The resulting mass–radius plot is exhibited in Figure 3, with line style conventions as seen in Figure 1. All the features discussed in Section 2 are recovered, e.g., the convex shape of the curves $r_x=const$, the approach of these curves to the mass–radius relation based on the EoS (4) at small values of $r_x$, the occupancy of a region beyond the Buchdahl limit up to the black hole limit etc. Since $p_x=p_{*}$ is comparatively small, the resulting mass–radius curve (solid black curve) terminates at rather small mass, quoted above. However, the core–corona decomposition shows that the maximum-mass region of NY$\mathsf{\Delta }$-DD-ME2 (see gray curves) is easily uncovered too, interestingly with sizeable core radii and noticeably smaller up to larger total radii.

4. Summary

We investigate a scenario which assumes the knowledge of a trustable equation of state (EoS) for compact spherical stars at pressures $p\le p_x$. In a core–corona decomposition, the core with an unspecified composition and thus unknown (maybe exotic matter) equation(s) of state is parameterized by a mass $m_x$ and a radius $r_x$; the pressure at $r_x$ is just $p_x$. Besides the unspecified equations of state at $p>p_x$, the core may also contain any type of matter, most notably Dark Matter. By definition, outside the core—in the corona—only a Standard-Model neutron-star matter is present, described by the fiducial (“trustable”) EoS. The solution of the TOV equations of the corona pressure profile $p\left(r\right)$ for radii $r\ge r_x$ delivers a broad range of admissible masses and radii of the total core–corona configurations, bracketed by the black hole limit (thus going beyond the Buchdahl limit) and, in part, by the conventional mass–radius curve. We explore these admissible regions by using two test EoS models of the corona as simple substitutes of a state-of-the-art EoS: one with a constant sound velocity EoS and another one which refers to Buchdahl’s EoS, which in turn approximates some part of a particular density-functional approach, i.e., NY$\mathsf{\Delta }$ DD-ME2. The latter is compatible with current mass–radius observations.

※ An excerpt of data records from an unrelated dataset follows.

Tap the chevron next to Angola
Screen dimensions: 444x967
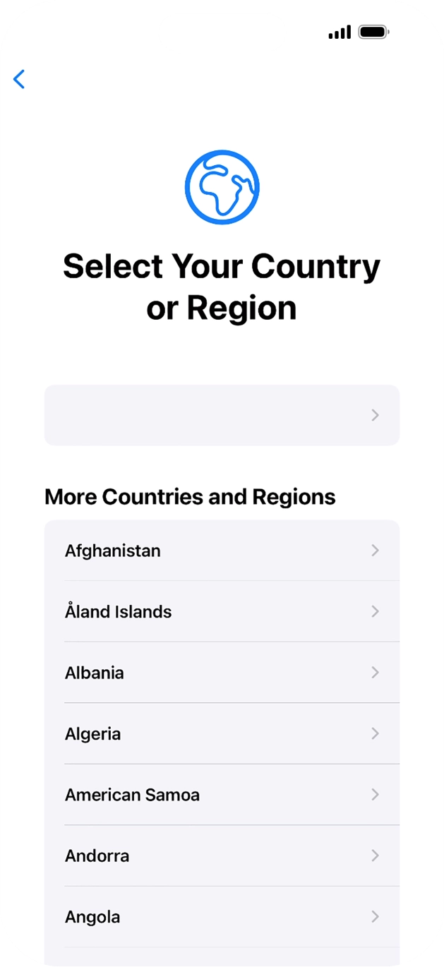[x=375, y=916]
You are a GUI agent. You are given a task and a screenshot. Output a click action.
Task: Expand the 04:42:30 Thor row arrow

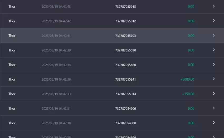tap(214, 123)
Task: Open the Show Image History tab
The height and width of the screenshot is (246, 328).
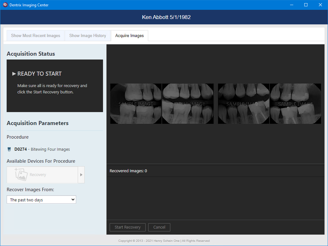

One may imagine that all possible continuations of a fiducial (“trustable”) EoS beyond $p_x$ generate mass–radius curves within the admissible region, even with the Buchdahl limit as a border line. However, the admissible region is larger, since it can refer to cores which are not described by the isotropic one-fluid TOV equations. A straightforward extension of the latter is provided by the two-fluid TOV equations, dealt with in the Appendix A. In line with investigations of the impact of the cool EoS on compact star properties, including the intriguing quest for twin stars, we add this schematic consideration of compact-star mass–radius relations for an EoS with first-order phase transition. In doing so, the two-fluid model is deployed where the second fluid is aimed at describing Dark Matter leaking out of a Mirror World. This scenario also facilitates the option of twin stars for a wide range of the Dark Matter admixture.